B.  TYPES OF CORRELATIONS

       In geology there are several different types of correlations that can
       be used to help establish cause and effect relationships:
 

       1.  SPATIAL PATTERNS

            Example:  the distribution of landslides and topography (U.S.)

            Spatial correlations could be coincidental, so there needs to be
            a reasonable causal mechanism to explain why the relationship
            establishes cause and effect.

 
       2.  TEMPORAL PATTERNS

            Example:  trends in mean sea level though time

            Note that time is not the cause of temporal trends, but temporal
            trends suggest that the variable which changes through time is
            not behaving randomly (i.e., there is a reason for the trend). 

 

       3.  PHYSICAL PROPERTIES

            Example:  sediment grain size and permeability

            Geologists look for correlations between the physical properties
            of earth materials when they already suspect that there a reason
            for such a relationship to exist.  Thus the correlation becomes a
            test of the hypothesized cause and effect relationship.

 

       4.  PHYSICAL PROCESSES

            Example:  rainfall and surface water runoff

            Geologists look for correlations between earth processes when
            they suspect that there a reason for such a relationship to exist.
            Thus the correlation becomes a test of the hypothesized cause
            and effect relationship.  

  

C.  DIFFICULTIES

       1.  COINCIDENTAL CORRELATION

            Just because two variables are correlated does not necessarily
            mean that one causes the other (e.g.,  the behavior of the stock
            market and its relationship to the winner of the NFL Super Bowl). 

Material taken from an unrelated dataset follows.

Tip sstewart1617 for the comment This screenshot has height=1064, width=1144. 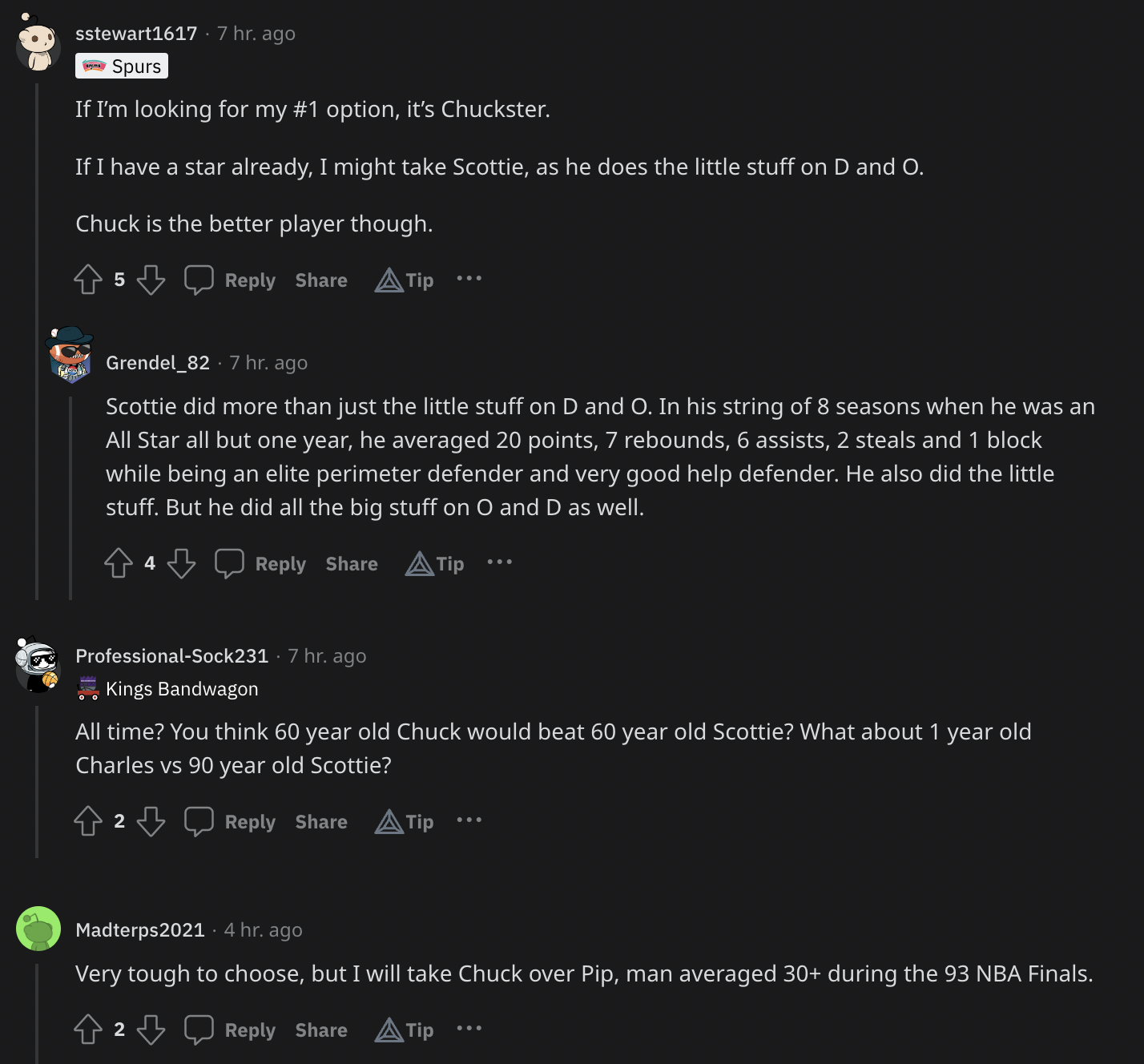[405, 280]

            There always needs to be a reasonable causal mechanism that
            explains why the correlation reflects cause and effect.

               
       2.  APPARENT TRENDS

            Trends that are not statistically significant, either because they
            are too weak or because there are too few data, should not be
            used as evidence for cause and effect (e.g., trying to establish
            mean sea level trends with only one year of data).
 

        3.  CORRELATED EFFECTS 

            Two variables might be correlated because both are effects of
            the same cause (e.g., the worldwide distributions of volcanoes
            and earthquakes are highly correlated, because both occur at
           
subduction zone plate boundaries).

 

       4.  THRESHOLDS

            Cause and effect relationships may not become apparent until
            after a certain  threshold  has been reached (e.g., the effect of
            slope angle on landslide velocity).

 

       5.  MULTIPLE FACTORS

            Relationships might be obscured by the fact that there is more
            than one factor controlling the "effect" (e.g., the occurrence of
            landslides is controlled by slope angle and cohesion).

 

       6.  NON-LINEAR CORRELATION

            Correlations that are not linear require more data to be defined
            accurately (e.g., river discharge and flood levels).


 

D.  ESTABLISHING CAUSE AND EFFECT

       In summary, to establish that a cause and effect relationship exists
       between correlated variables, one should ask the following:
 

       1.  ARE THERE ENOUGH DATA?

            Correlations based on two or three points and correlations that
            are not statistically significant do not establish cause and effect.

        
            

       2.  IS THERE A CAUSAL MECHANISM?

            A correlation is more suggestive of cause and effect if there is a
            causal mechanism which can explain the relationship.
 

 

       3.  HAS THE MODEL BEEN TESTED?

            A correlation is more suggestive of cause and effect if it can be
            used to predict a future event or condition. 

            However, one must always be cautious about extrapolation!

             

       EXAMPLEThe Rocky Mountain Arsenal

       When the arsenal began injecting liquid wastes into the subsurface
       in 1962, there was a sudden increase in the number of earthquakes
       near Denver.  Geologists suspected that high pressures associated
       with waste injection might be causing these earthquakes, and they
       were able to test this hypothesis to establish a cause and effect.